I love telling stories, but I’m not always good at it.
For a while I wanted to write a book about marketing and storytelling. The idea was to examine the three dimensions of the marketing story:
- The story of your customers without your product
- The story of your product/business
- The story of you and your customers working together
The idea seemed sound at the time, but storytelling is far more nuanced than that. My exposure to data science has driven that point home because, at it’s core, data science and analysis is also all about storytelling.
One of my undergrad degrees is in political science. We studied a lot of history but often used historical statistics to describe events and motivations.
A specific professor confused me a great deal during that program. I took two different courses from her; though I can remember exactly which ones, I do remember two specific lectures she gave.
In one, she cited a statistic in a specific community in Northern Africa: the average age at which couples married. Her argument was that higher marriage ages implied people lived with their parents longer due to improving economic conditions. In her models, women stayed at home longer to focus on their education, deferring both marriage and children.
In the next quarter, tho, she used the same statistic to imply the exact opposite. People would stay with their parents longer due to economic uncertainty, deferring marriage and children because they lacked the means to start a family.
The same statistic. The same professor. Two different yet equally compelling interpretations.
A similar issue came up when working with some data scientists to solve a problem. Due to conflicting guidance from business leaders we had only a fuzzy definition of success for a project. Rather than let perfect be the enemy of good, we proceeded with the fuzzy definitions and ran a few experiments.

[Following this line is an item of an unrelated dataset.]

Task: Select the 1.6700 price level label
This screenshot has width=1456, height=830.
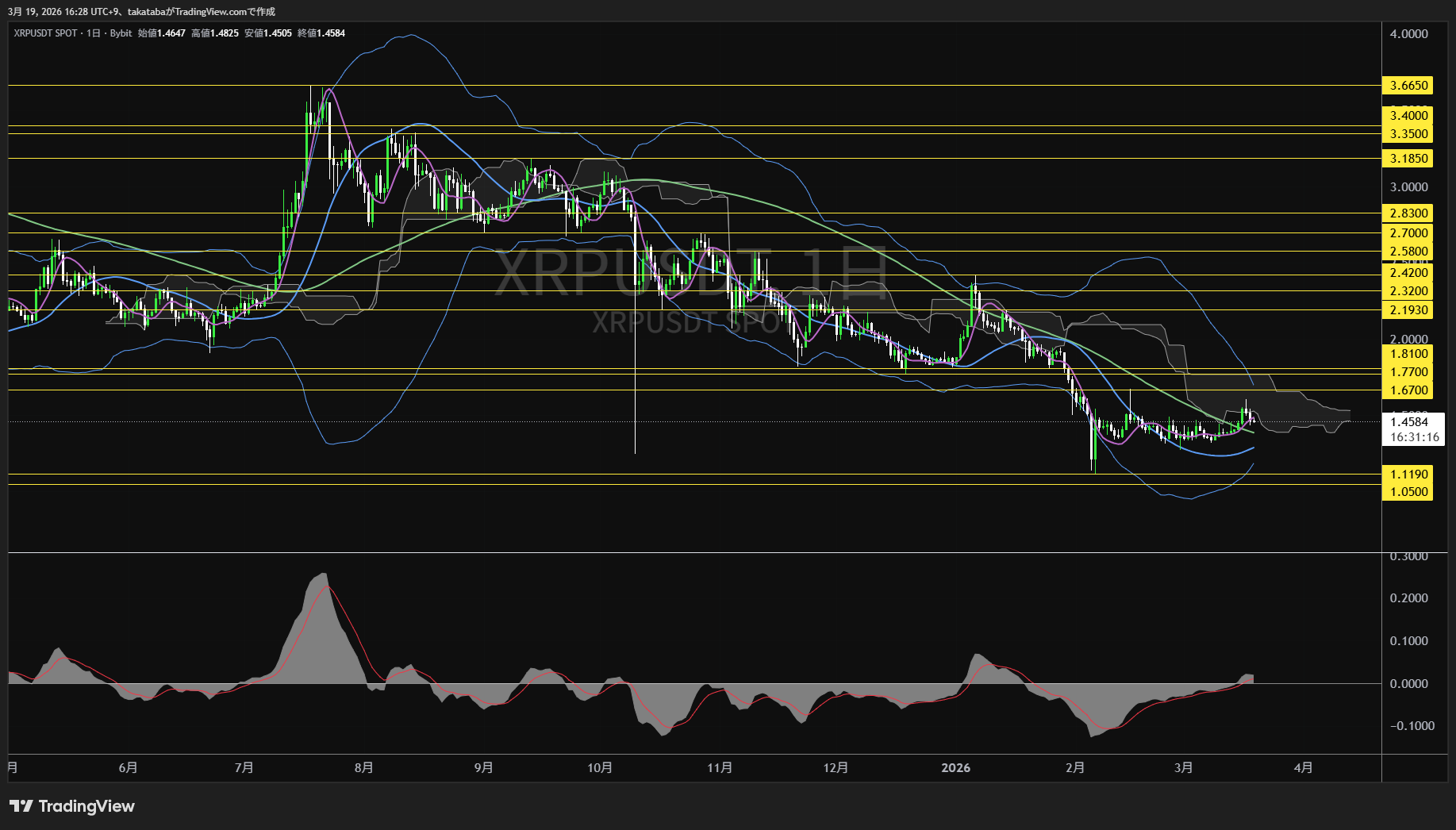Action: click(1408, 390)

The problem was that, depending on who we were talking to, the experiments were either a success or a failure.
The goal was to increase throughput of a specific system. The fuzziness in the goal was two-fold: over what time horizon did the increase matter and how did we measure throughput?
On the one hand, we had definitely improved overall delivery over the one-month period of the experiment. It was an overwhelming success.

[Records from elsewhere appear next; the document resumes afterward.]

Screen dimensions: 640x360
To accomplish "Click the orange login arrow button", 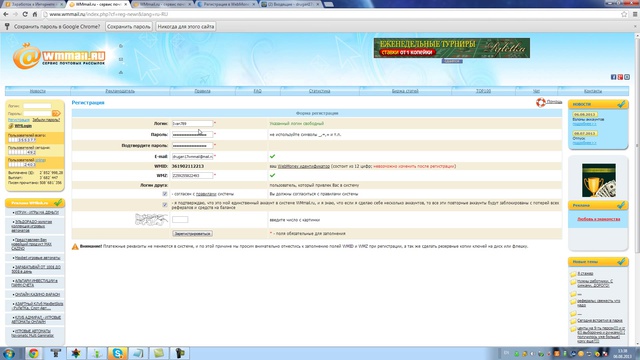I will (56, 113).
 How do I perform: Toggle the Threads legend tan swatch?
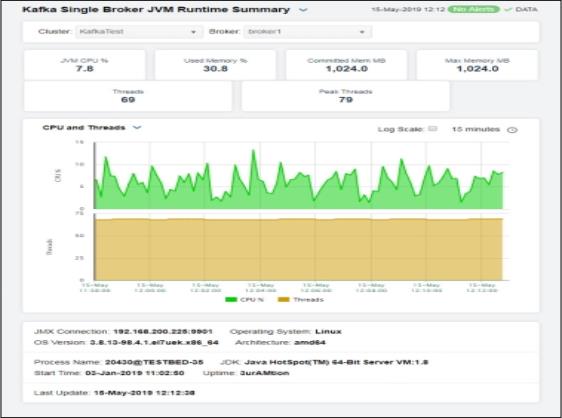pos(284,299)

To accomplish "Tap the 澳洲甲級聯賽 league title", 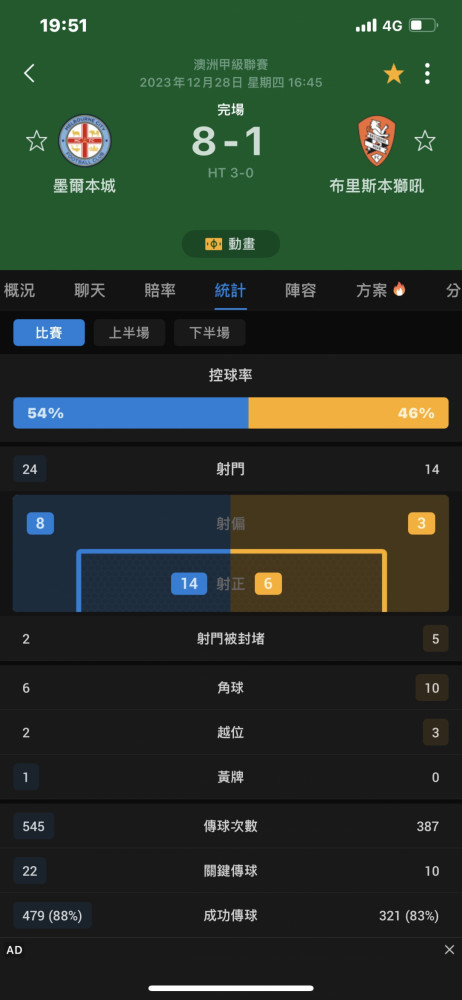I will point(231,64).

On the other hand, long-term forecasting showed we’d sacrificed long-term delivery on a one year horizon in favor of immediate returns. The increased rate of short term delivery also amounted to higher volumes of work-in-progress for the system. In other words, it was an overwhelming failure.
Ultimately those in the second camp won out and we disabled the new system in favor of rolling back to a proven yet unreliable system and went back to the drawing board. The benefit of hindsight has taught us to clearly define metrics of success before proceeding, even if that means a project needs to be put on hold.
Whether it’s telling the story of a system experiment or explaining the implications of historical statistics around marriage rates, compelling storytelling is vital to communication. Statistics and raw data are completely objective, which is great. But objective truth tells us nothing without subjective interpretation.
Lies, damned lies, and statistics can be used to strengthen otherwise weak arguments. On the flip side, strong arguments are required to provide context and meaning to the statistics and data from which they’re derived.
Data science is something data scientists do. They study the data, explore the story it’s telling, run experiments to verify their hypothesis, and craft a compelling narrative around it. This is the crux of the field, and is a far cry more difficult than even the most sophisticated linear algebra or higher math that goes into the analysis itself.
I’ve spent most of my career learning to be a better storyteller. It’s not until somewhat more recently I learned just how critical that skill really is.